Un nuevo accidente laboral vuelve a sacudir al sector energético cubano, esta vez con un silencio que resulta tan impactante como el propio suceso. Un trabajador de la central termoeléctrica “10 de Octubre”, ubicada en Nuevitas, Camagüey, perdió la vida en la madrugada del 7 de enero, mientras cumplía con su jornada laboral. Hasta ahora, el hecho no ha sido informado por los medios oficiales, lo que ha generado indignación y numerosas preguntas en redes sociales.
Según informaciones difundidas por fuentes no oficiales, el accidente ocurrió mientras se realizaban labores de inspección en la unidad número 5, luego de que esta saliera de servicio. En ese contexto, uno de los operarios se encontraba revisando posibles daños dentro de la instalación, una tarea habitual en este tipo de plantas, cuando ocurrió la tragedia.
La página de Facebook Nio Reportando un Crimen detalló que el suceso tuvo lugar alrededor de las 4:35 de la madrugada. De acuerdo con esa versión, el trabajador cayó al vacío desde una escalera interna de la termoeléctrica, en circunstancias que aún no han sido esclarecidas oficialmente.
La víctima fue identificada como Ricardo Arango Soler, de 60 años de edad, un hombre con una larga y reconocida trayectoria en el sector eléctrico cubano. Las lesiones sufridas tras la caída fueron fatales y le provocaron la muerte de manera inmediata, según los reportes conocidos hasta el momento.
Las informaciones preliminares apuntan a que el accidente pudo haber ocurrido tras un resbalón o debido al deterioro de uno de los peldaños de la escalera por la que transitaba. Este tipo de infraestructuras, muchas veces envejecidas y sin el mantenimiento adecuado, representan un riesgo constante para los trabajadores que operan en condiciones extremas.
Varios activistas en redes sociales señalaron que la Guardia Operativa Provincial se encuentra investigando el hecho para determinar responsabilidades y esclarecer si existieron fallos en las medidas de seguridad laboral dentro de la planta. Sin embargo, hasta el momento no se ha emitido ningún comunicado oficial al respecto.

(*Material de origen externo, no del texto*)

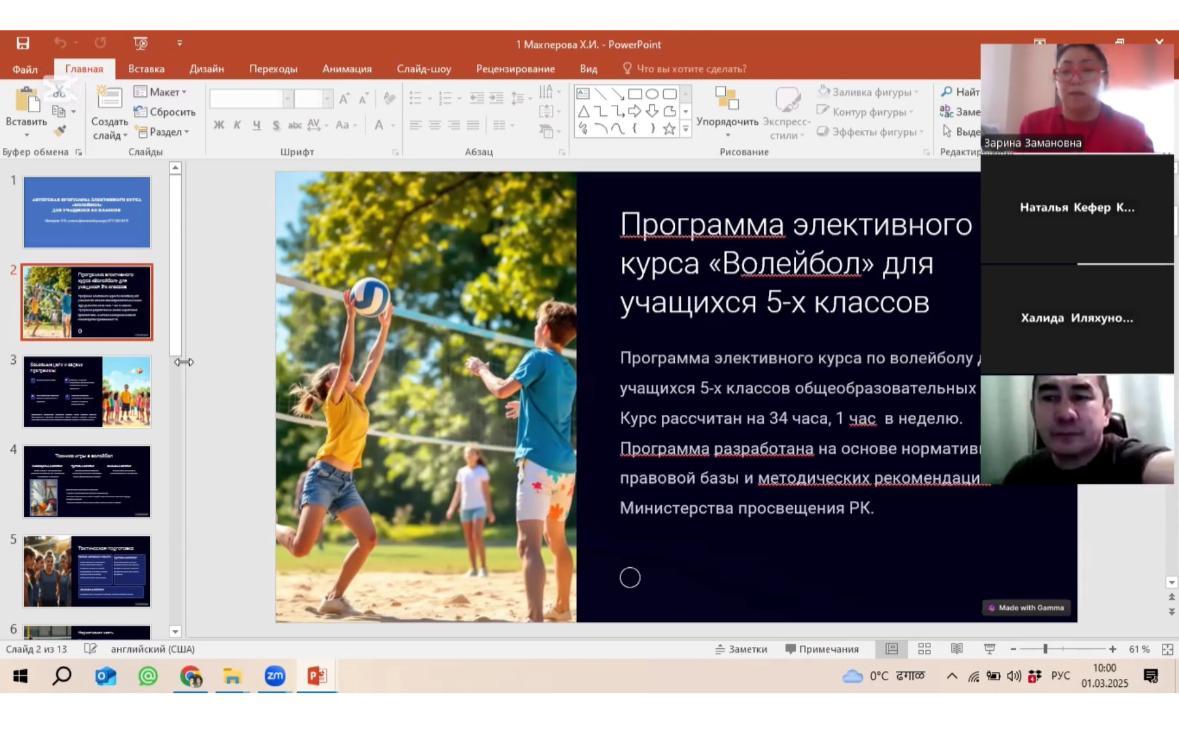Switch to slide sorter view icon
Viewport: 1179px width, 735px height.
(924, 649)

El silencio institucional ha sido uno de los aspectos más criticados. Ni los medios estatales ni las entidades vinculadas al sistema electroenergético nacional han informado sobre el fallecimiento. La noticia ha circulado únicamente gracias a publicaciones independientes, activistas y personas cercanas al trabajador.
Desde la página de la activista Irma Lidia Broek, el suceso fue descrito como un accidente laboral directamente relacionado con las malas condiciones de las instalaciones. En su publicación, destacó que Ricardo Arango Soler contaba con décadas de experiencia y se encontraba cumpliendo con su deber cuando ocurrió la caída.

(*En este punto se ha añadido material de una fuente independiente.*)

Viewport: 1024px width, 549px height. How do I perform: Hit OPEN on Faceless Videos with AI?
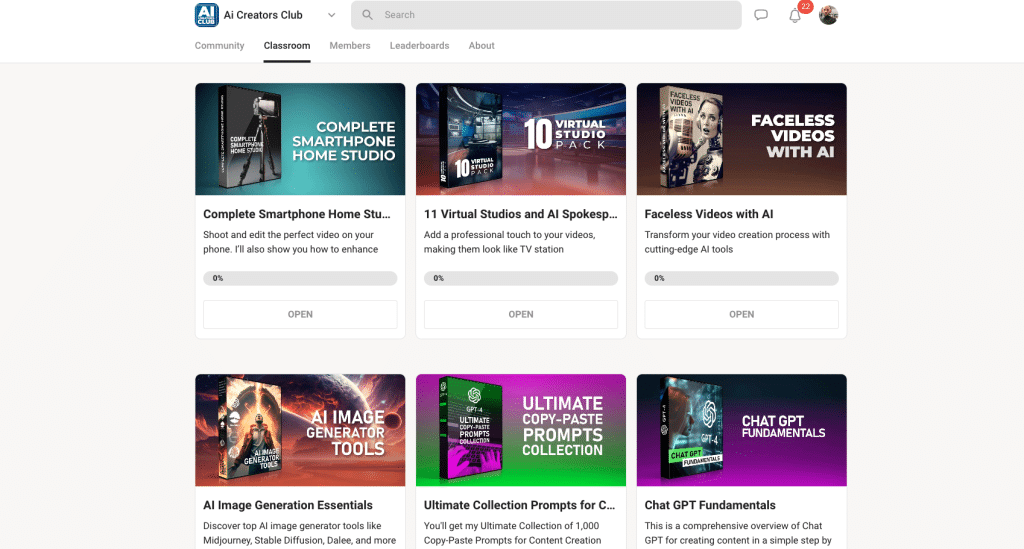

Compañeros del turno B de la termoeléctrica expresaron su dolor en redes sociales, recordándolo como un trabajador comprometido, respetado y siempre dispuesto a enseñar. Varios mensajes lo describieron como “un gran maestro”, alguien que guiaba y apoyaba constantemente a otros operarios dentro de la planta.
Personas cercanas también señalaron que Ricardo se desempeñaba como jefe de bloque, una responsabilidad que asumió durante años con vocación y entrega, ganándose el respeto de todo el colectivo laboral.

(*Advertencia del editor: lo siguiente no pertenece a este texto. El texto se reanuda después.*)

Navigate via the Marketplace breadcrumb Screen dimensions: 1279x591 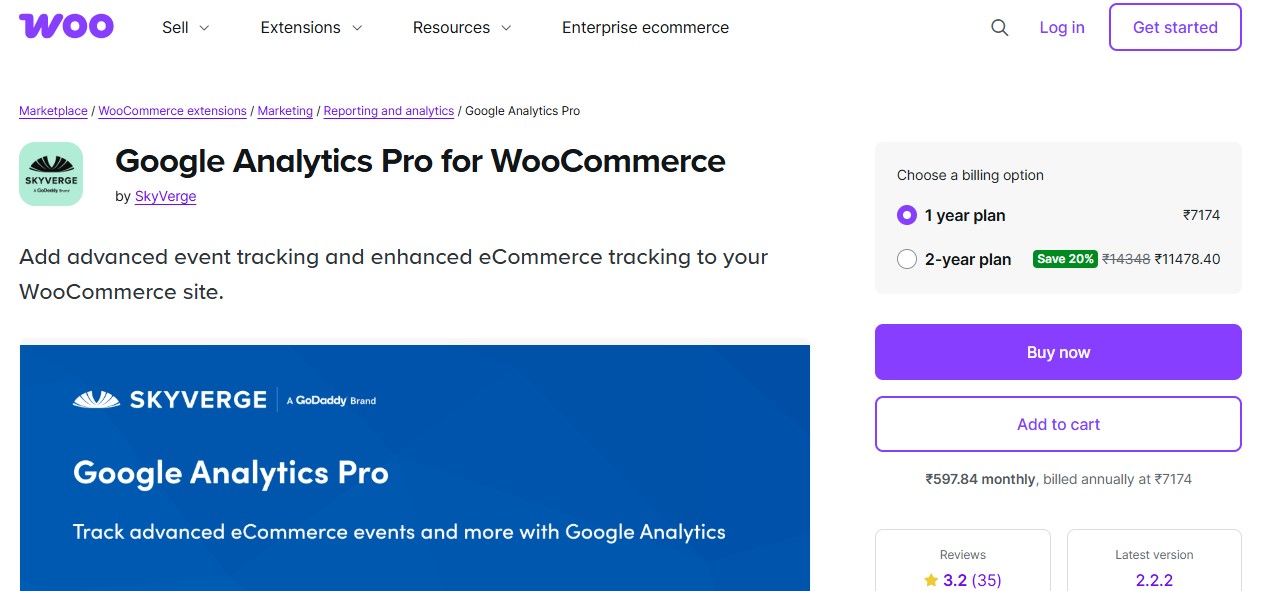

Este accidente vuelve a poner sobre la mesa el estado crítico de muchas instalaciones industriales en Cuba, así como las condiciones en las que operan trabajadores del sector energético, obligados a enfrentar riesgos constantes en medio del deterioro estructural.
Mientras avanza una investigación de la que poco se sabe, han sido amigos, compañeros y activistas quienes han mantenido viva la memoria de Ricardo Arango Soler, a la espera de una explicación oficial que esclarezca lo ocurrido y asuma responsabilidades.
Este caso recuerda inevitablemente otros accidentes recientes en termoeléctricas del país, como el fallecimiento del joven operador Carlos Rafael López Ibarra, en la CTE Renté de Santiago de Cuba, quien murió tras sufrir quemaduras en el 89 % de su cuerpo durante una explosión de vapor. Historias distintas, mismo patrón: riesgo, sacrificio y demasiadas veces, silencio.